Pierre-Auguste Renoir, Jeune fille au ruban bleu, 1888
Une collectionneuse (bien) conservée
De même à l’étage, les cartels s’appuient sur des clichés témoignant d’une profonde correspondance entre la scénographie de l’exposition et les appartements de son égérie. Une exactitude dans la recherche que l’on doit en grande partie à la commissaire Salima Hellal, par ailleurs conservateur du patrimoine des Objets d’art au musée des Beaux-Arts de Lyon. Au « corridor » regroupant des œuvres inclassables, des dessins de Paul Delvaux, un tableau d’Odilon Roche et un portrait de Jacqueline Delubac par Paol Vallorz, succède une reproduction du « grand salon », où cohabitaient un Picasso,« Femme assise sur la plage » (1937), un Georges Braque, « Femme au chevalet » (1936), quelques Rodin (encore et toujours !), un Fernand Léger, « Les Deux Femmes au bouquet » (1921). Pourquoi tant de figures féminines chez l’ancienne comédienne ? Sûrement pour affirmer son indépendance, son célibat, face à l’autorité maternelle. S’ensuivent des cimaises vert bouteille, “citation volontaire” des murs de la salle à manger du Quai d’Orsay. Jacqueline Delubac y partageait ses repas avec Raoul Dufy, Léger, Miró… ”J’ai un bon œil, j’ai eu le bonheur d’avoir un assez bon instinct et d’acheter des peintures de Poliakoff, de Fautrier, de Dubuffet qui étaient peu connus et j’ai la joie de la avoir acquises quand tout le monde se moquait de moi”. Or, qui pourrait aujourd’hui avoir l’audace de se moquer d’une femme ayant eu l’intelligence de placer un Manet (Jeune femme à la pèlerine, Jeanne Demarsy, 1881) au-dessus de son lit ?

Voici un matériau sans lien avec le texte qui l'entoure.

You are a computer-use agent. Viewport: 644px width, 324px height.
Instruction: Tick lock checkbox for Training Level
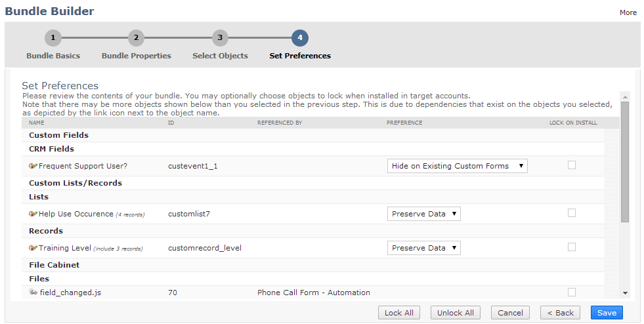(572, 247)
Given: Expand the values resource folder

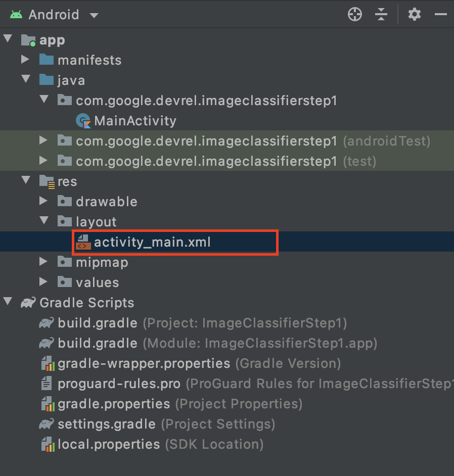Looking at the screenshot, I should (43, 282).
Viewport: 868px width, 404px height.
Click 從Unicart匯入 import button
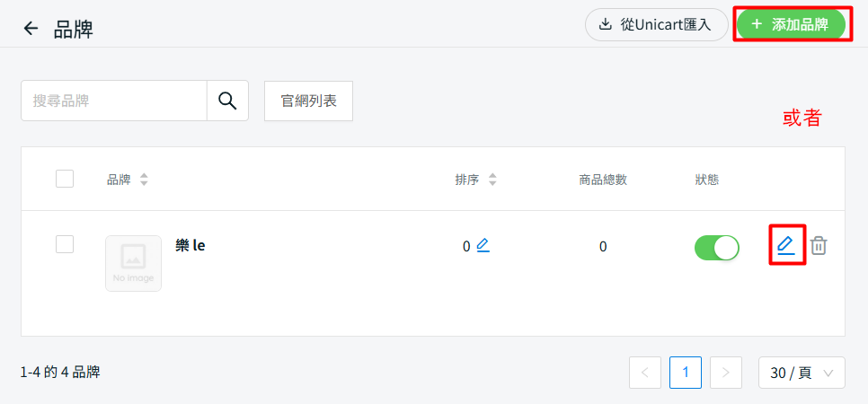(656, 25)
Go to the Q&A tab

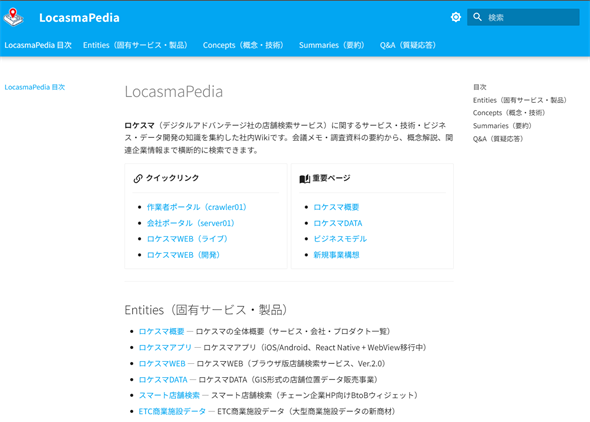coord(408,45)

Le Grand salon du Quai d’Orsay
À force de vivre parmi des œuvres d’art, Jacqueline Delubac était vouée à en devenir une. C’est l’impression qu’inspire la photo ponctuant le parcours. Dans ce portrait signé Bernard Buffet, la robe Pierre Cardin que porte la célèbre collectionneuse forme une sorte de damier asymétrique avec un double fond noir et blanc, une composition digne du mouvement cubiste. Ce n’est pas le premier photographe pour qui posa l’ex-ambassadrice de la Maison Poquin – à qui Guitry vouait une fidélité sans nom -. Roger Kahan (cf. photo 1), André Durst, Georges Mathieu, entre autres, peuvent se targuer d’avoir immortalisé l’élégance cette figure de mode. Toutefois, la coquetterie de Jacqueline Delubac nourrit un paradoxe surprenant. Férue de mondanités, elle errait d’un bal à l’autre et ce, même après s’être retirée de la scène pour ne pas avoir à subir la concurrence de beautés plus jeunes qu’elle. Elle incarne, à son époque déjà, l’archétype de la Parisienne, une étiquette qu’elle assumait parfaitement et lui valut d’être classée par le magazine américain Life parmi les cinq femmes les plus chics du monde. De là, la dernière vitrine consacrée à quelques unes des plus belles tenues de l’ancienne comédienne, un modèle de Mariano Fortuny (1930), une robe d’automne d’Emanuel Ungaro (1967), une robe de soirée griffée Azzedine Alaïa (1993), toutes propriétés du musée de la Mode et du Textile. Une couleur dominante : le vert, le même couleur qui aurait causé la rupture entre Delubac et Guitry, vert, lui, de rage, à l’idée qu’elle pût porter cette teinte. Qu’aurait pensé le dramaturge de la salle-à-manger sapin de son ex-femme, une femme au caractère bien trempé qui disparaît, le 14 octobre 1997, sous l’assaut d’un cycliste maladroit. Un accident qui lui aura au moins permis de préserver son image jusqu’au bout, selon ses propres vœux.